For in vitro fertilization or intracytoplasmic sperm injection outcomes in adenomyosis, the review indicates negative effects, particularly in diffuse adenomyosis involving the junctional zone, an enlarged uterus, and severe disease. Frozen embryo transfer cycles in endometriosis are reported as beneficial, while in adenomyosis, outcomes are similar to fresh cycles. When both conditions coexist, adenomyosis has a greater adverse impact on miscarriage and live birth rates.

The authors note that evidence regarding gonadotropin-releasing hormone analogue treatment and fresh versus frozen embryo transfer cycles is inconsistent, and IVF/ICSI outcomes in adenomyosis remain controversial. Limitations include the narrative nature of the review and inconsistent evidence across studies.
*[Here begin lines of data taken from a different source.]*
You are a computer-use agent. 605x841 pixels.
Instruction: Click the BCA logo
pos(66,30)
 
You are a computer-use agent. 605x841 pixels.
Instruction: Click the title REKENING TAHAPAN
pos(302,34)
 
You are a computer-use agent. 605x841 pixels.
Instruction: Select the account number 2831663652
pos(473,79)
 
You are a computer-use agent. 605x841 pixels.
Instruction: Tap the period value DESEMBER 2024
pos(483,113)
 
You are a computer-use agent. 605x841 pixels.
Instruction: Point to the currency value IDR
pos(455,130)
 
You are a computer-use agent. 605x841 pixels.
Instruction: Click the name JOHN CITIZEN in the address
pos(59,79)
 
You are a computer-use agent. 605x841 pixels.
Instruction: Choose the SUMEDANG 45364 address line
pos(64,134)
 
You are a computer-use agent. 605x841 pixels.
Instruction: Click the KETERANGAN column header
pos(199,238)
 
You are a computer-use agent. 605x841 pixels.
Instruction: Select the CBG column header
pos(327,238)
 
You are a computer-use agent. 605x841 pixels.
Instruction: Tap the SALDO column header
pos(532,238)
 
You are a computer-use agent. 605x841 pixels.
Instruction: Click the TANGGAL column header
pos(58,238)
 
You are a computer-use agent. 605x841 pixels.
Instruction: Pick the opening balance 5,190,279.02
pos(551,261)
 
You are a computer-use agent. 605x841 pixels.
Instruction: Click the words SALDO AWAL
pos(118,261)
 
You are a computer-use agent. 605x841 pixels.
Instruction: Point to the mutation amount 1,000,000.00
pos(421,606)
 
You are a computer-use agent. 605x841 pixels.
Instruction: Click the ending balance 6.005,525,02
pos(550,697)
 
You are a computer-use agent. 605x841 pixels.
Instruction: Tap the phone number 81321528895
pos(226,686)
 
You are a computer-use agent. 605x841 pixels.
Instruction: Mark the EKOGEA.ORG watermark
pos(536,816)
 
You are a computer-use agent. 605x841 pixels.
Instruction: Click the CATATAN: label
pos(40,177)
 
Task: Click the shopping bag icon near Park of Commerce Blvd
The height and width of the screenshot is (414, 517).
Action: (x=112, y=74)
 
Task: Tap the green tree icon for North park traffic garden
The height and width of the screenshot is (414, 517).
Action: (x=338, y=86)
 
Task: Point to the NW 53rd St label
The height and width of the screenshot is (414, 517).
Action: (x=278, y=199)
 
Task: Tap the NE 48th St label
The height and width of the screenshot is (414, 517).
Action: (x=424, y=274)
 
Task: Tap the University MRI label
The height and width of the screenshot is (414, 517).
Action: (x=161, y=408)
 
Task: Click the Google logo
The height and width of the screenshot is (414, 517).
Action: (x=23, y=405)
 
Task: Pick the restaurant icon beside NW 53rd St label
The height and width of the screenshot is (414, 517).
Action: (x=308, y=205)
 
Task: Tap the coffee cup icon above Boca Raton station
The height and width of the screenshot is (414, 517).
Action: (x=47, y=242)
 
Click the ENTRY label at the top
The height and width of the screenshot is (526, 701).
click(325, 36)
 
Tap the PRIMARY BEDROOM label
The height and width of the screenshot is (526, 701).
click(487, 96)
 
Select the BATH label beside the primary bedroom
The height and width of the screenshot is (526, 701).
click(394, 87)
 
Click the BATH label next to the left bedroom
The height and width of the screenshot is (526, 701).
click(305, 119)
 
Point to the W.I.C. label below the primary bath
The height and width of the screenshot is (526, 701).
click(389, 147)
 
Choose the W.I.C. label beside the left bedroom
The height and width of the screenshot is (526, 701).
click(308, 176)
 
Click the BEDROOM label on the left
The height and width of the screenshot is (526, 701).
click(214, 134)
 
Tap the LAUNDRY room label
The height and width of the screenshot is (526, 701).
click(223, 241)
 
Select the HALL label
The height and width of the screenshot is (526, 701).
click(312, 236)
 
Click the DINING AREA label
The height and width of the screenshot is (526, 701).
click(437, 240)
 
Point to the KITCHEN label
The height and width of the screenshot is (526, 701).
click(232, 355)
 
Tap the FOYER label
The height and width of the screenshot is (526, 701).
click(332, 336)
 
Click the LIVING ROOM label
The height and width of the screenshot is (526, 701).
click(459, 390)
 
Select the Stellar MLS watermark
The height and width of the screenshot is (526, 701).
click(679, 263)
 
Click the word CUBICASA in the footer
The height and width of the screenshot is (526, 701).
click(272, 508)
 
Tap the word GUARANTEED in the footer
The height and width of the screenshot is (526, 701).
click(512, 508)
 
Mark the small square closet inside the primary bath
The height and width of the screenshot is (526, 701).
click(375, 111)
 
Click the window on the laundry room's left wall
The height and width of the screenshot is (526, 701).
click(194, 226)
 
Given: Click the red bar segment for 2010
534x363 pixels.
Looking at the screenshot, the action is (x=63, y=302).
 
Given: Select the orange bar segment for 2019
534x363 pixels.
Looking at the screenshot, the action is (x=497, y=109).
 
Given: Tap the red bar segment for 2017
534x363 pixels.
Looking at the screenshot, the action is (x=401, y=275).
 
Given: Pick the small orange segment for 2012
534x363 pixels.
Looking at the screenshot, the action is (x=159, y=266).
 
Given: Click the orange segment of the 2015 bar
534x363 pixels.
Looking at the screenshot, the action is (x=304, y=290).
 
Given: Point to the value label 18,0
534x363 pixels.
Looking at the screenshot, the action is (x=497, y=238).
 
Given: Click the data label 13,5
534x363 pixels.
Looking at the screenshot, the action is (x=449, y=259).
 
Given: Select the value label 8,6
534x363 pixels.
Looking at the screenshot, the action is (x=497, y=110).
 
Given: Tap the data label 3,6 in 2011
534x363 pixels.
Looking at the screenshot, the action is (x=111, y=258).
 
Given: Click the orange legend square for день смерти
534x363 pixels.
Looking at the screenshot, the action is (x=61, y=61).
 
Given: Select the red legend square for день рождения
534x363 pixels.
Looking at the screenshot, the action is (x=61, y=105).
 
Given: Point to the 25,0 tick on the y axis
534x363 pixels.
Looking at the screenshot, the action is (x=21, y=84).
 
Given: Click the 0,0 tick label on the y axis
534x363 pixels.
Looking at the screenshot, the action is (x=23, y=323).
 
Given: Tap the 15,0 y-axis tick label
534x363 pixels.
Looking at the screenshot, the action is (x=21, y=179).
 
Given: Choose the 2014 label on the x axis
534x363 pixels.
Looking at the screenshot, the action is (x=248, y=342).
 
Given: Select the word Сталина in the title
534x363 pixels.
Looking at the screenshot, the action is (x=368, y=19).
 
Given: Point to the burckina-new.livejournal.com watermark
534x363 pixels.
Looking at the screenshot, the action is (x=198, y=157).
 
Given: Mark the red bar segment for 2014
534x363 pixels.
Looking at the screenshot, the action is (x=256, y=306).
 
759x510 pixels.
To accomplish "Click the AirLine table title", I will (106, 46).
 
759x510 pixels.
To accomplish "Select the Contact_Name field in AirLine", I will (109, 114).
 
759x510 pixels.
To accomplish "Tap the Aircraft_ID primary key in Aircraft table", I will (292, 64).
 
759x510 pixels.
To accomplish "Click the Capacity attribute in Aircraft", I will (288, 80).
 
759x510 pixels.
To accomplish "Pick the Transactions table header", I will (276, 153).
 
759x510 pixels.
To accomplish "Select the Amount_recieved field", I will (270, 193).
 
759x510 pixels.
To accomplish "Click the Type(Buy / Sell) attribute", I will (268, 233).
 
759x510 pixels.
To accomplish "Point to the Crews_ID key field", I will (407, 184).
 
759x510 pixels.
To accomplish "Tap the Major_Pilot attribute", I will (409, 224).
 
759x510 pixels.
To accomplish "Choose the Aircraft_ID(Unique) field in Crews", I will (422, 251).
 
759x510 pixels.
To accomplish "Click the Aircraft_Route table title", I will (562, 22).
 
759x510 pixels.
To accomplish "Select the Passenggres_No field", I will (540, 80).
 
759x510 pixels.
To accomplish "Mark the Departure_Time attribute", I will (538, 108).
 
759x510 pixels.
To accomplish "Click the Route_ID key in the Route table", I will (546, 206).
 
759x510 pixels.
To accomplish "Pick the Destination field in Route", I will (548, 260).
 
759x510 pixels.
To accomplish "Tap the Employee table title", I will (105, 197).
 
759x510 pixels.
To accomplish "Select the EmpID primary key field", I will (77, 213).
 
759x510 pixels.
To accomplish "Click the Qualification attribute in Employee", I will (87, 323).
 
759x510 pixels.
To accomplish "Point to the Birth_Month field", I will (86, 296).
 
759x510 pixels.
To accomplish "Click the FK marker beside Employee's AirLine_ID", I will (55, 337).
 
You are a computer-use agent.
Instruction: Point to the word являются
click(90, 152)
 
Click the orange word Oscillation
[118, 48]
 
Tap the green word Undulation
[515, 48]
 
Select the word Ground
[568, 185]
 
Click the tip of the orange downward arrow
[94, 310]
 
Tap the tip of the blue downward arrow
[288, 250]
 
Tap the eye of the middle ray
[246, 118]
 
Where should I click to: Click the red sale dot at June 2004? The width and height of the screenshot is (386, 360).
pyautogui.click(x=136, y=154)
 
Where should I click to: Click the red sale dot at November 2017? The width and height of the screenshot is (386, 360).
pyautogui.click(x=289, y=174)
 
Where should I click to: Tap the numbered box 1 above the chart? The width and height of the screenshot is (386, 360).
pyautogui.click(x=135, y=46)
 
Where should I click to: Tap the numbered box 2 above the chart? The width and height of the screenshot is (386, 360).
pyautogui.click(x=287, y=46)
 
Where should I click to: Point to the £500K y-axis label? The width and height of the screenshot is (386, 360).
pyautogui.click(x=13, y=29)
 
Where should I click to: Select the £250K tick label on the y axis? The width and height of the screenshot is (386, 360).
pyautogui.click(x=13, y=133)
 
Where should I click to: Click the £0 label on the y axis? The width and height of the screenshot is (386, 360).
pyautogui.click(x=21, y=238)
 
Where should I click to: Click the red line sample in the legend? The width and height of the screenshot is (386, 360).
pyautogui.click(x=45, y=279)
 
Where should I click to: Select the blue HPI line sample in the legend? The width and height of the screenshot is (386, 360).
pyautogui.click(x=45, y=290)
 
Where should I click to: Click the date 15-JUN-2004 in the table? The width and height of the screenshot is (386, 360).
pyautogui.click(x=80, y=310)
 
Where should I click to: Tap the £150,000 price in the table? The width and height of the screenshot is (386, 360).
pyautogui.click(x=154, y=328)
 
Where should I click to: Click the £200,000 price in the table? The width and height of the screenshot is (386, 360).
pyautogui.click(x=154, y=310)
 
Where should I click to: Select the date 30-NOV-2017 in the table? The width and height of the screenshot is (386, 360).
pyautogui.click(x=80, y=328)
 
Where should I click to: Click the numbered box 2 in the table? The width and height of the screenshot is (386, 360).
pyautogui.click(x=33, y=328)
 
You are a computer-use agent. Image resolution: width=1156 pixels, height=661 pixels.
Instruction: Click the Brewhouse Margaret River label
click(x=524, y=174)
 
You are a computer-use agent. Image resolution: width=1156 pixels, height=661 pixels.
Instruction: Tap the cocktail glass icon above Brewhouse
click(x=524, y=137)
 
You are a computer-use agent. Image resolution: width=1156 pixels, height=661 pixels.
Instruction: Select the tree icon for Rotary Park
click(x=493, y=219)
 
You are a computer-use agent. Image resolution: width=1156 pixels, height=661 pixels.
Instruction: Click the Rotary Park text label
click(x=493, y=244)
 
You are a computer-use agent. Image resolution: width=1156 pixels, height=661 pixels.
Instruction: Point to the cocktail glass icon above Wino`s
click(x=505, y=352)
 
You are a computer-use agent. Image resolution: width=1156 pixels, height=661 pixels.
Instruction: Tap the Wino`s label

Practice relevance includes a recommendation for pre-assisted reproductive technology screening with ultrasonography and magnetic resonance imaging using standardized criteria.

Study Details

Study typeMeta analysis
EvidenceLevel 1
PublishedMay 2026
View Original Abstract ↓
This narrative review explores contemporary therapeutic options and critically assesses surgical results and in vitro fertilization-intracytoplasmic sperm injection (IVF/ICSI) outcomes in women affected by endometriosis, deep infiltrating endometriosis (DIE) and/or adenomyosis. A literature search was conducted in PubMed for English-language publications up to September 2025. Out of 350 screened articles, 91 studies fulfilling the inclusion criteria were ultimately included in the analysis. Endometriosis and adenomyosis are important causes of infertility and frequently coexist. Deep infiltrating endometriosis (DIE) represents a severe form and is often associated with adenomyosis. Endometriosis is linked to reduced oocyte yield and embryo quality, whereas live birth rates (LBR) are generally comparable to other infertility etiologies. IVF/ICSI outcomes in adenomyosis remain controversial, although most studies and meta-analysis report negative effects, particularly in diffuse adenomyosis involving the junctional zone (JZ), enlarged uterus, and severe disease. Evidence regarding gonadotropin-releasing hormone (GnRH) analogue treatment and fresh vs. frozen embryo transfer (FET) cycles is inconsistent; FET appears beneficial in endometriosis but shows similar outcomes to fresh cycles in adenomyosis. When both conditions coexist, adenomyosis has a greater adverse impact on miscarriage and LBR. Cumulative LBR better reflects ART outcomes in these patients. Non-surgical treatments show promise in adenomyosis, and in asymptomatic DIE, first-line IVF/ICSI is reasonable. Both conditions increase pregnancy complications; therefore, pre-ART screening with ultrasonography (US) and magnetic resonance imaging (MRI) using standardized criteria is recommended.